Task details
Can you copy out, word for word, the lines from the one containing "Given: Click the" up to and including the one containing "This screenshot has width=670, height=446."?

Records for this exercise

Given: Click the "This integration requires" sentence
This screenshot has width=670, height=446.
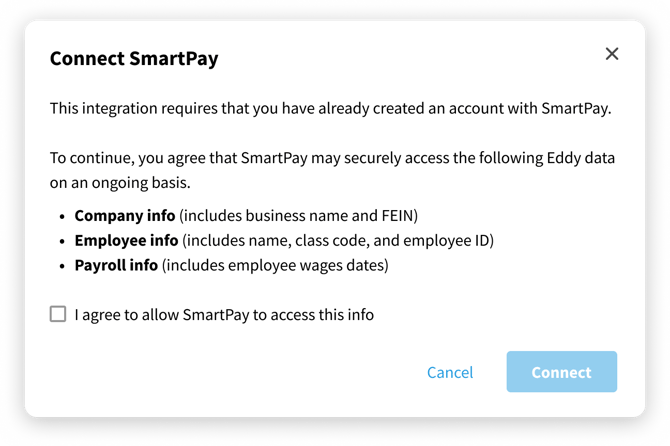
* * *
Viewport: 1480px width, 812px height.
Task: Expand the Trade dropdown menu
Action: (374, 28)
---
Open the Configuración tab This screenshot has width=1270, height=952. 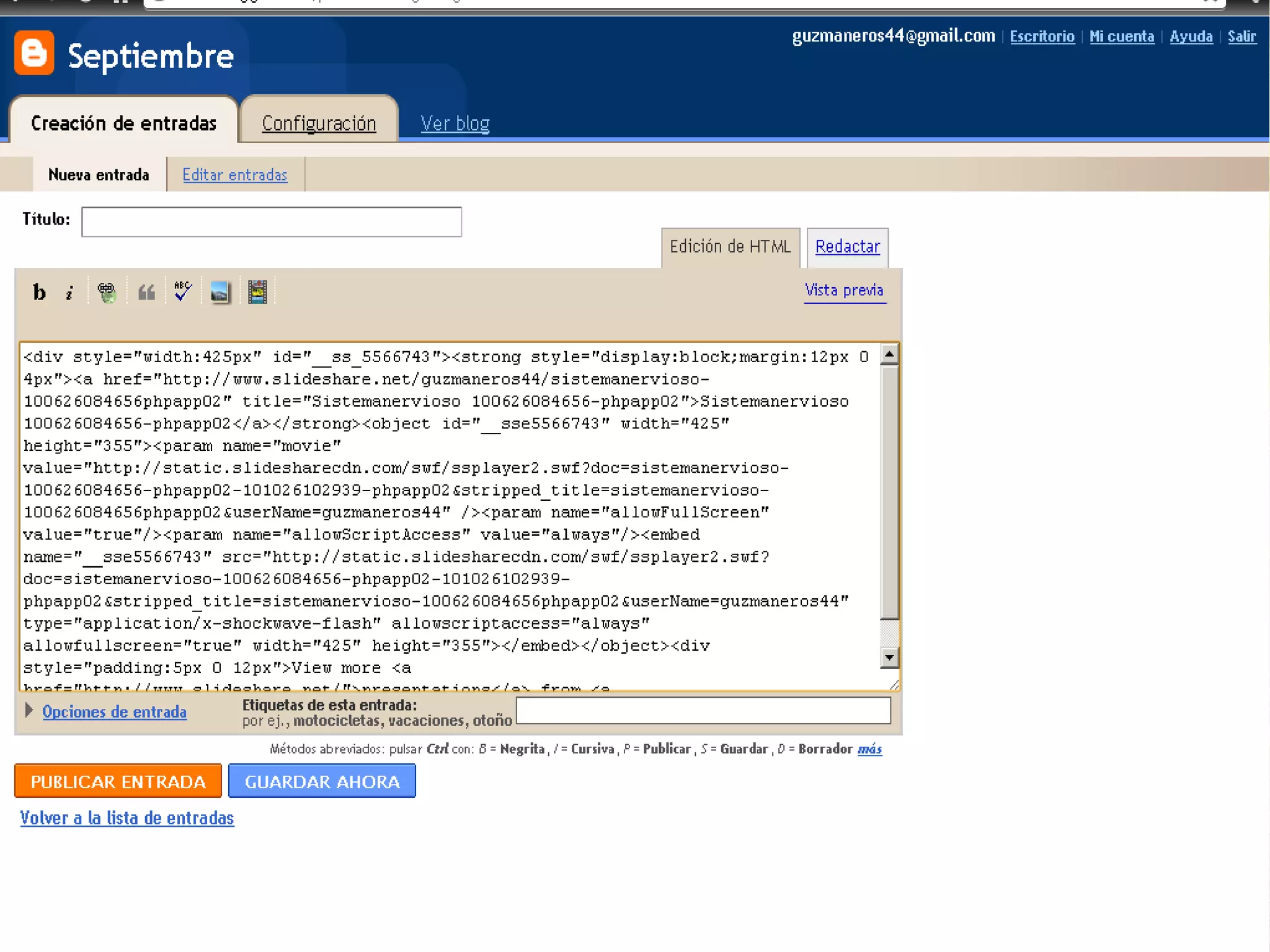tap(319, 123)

Solved exercise
Given: Click the "This integration requires" sentence
This screenshot has width=670, height=446.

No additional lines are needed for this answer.